### [Dataset excerpts]
BEGIN

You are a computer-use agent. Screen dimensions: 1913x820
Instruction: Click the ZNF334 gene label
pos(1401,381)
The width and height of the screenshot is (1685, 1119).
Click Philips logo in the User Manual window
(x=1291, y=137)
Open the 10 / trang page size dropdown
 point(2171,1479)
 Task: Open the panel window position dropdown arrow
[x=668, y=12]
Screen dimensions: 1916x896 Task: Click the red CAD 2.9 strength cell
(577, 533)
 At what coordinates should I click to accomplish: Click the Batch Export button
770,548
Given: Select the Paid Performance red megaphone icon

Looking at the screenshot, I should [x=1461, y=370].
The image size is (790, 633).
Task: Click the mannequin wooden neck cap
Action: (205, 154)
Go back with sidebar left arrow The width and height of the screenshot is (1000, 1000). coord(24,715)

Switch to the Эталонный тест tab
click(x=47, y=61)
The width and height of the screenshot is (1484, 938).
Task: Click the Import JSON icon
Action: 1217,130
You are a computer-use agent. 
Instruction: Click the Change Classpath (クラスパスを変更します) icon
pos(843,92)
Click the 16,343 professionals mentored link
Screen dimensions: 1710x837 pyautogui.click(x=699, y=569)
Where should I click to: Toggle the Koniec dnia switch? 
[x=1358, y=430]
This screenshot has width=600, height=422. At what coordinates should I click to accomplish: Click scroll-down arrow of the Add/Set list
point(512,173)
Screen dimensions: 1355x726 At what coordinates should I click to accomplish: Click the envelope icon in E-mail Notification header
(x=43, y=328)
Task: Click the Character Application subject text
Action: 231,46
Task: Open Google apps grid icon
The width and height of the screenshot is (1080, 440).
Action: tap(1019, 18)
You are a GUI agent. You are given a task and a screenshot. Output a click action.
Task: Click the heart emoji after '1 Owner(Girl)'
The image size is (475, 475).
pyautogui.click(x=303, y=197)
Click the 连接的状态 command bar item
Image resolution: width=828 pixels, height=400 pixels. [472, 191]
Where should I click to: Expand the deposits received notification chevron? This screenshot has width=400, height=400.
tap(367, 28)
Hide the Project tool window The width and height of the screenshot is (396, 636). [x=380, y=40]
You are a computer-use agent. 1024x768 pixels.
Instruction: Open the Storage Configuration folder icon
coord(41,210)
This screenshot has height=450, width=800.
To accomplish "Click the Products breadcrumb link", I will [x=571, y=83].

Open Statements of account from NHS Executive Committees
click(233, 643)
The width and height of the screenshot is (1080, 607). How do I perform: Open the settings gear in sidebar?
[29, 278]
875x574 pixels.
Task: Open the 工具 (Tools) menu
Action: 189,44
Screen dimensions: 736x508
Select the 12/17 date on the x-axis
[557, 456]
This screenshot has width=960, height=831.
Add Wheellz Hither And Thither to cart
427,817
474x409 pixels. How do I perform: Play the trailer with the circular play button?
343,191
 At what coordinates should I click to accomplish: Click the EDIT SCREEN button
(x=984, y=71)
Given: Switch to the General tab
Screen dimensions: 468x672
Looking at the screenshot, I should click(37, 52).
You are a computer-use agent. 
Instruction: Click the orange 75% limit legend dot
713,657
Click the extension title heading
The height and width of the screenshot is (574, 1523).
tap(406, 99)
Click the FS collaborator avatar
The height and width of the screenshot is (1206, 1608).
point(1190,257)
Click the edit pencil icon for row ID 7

END

### [What you are asked to do]
Your answer should consist only of the lines above between the line holding "Hide the Project" and the line holding "This screenshot has width=960, height=831.", inclusive, each transcribed exactly.

### [Answer below]
Hide the Project tool window The width and height of the screenshot is (396, 636). [x=380, y=40]
You are a computer-use agent. 1024x768 pixels.
Instruction: Open the Storage Configuration folder icon
coord(41,210)
This screenshot has height=450, width=800.
To accomplish "Click the Products breadcrumb link", I will [x=571, y=83].

Open Statements of account from NHS Executive Committees
click(233, 643)
The width and height of the screenshot is (1080, 607). How do I perform: Open the settings gear in sidebar?
[29, 278]
875x574 pixels.
Task: Open the 工具 (Tools) menu
Action: 189,44
Screen dimensions: 736x508
Select the 12/17 date on the x-axis
[557, 456]
This screenshot has width=960, height=831.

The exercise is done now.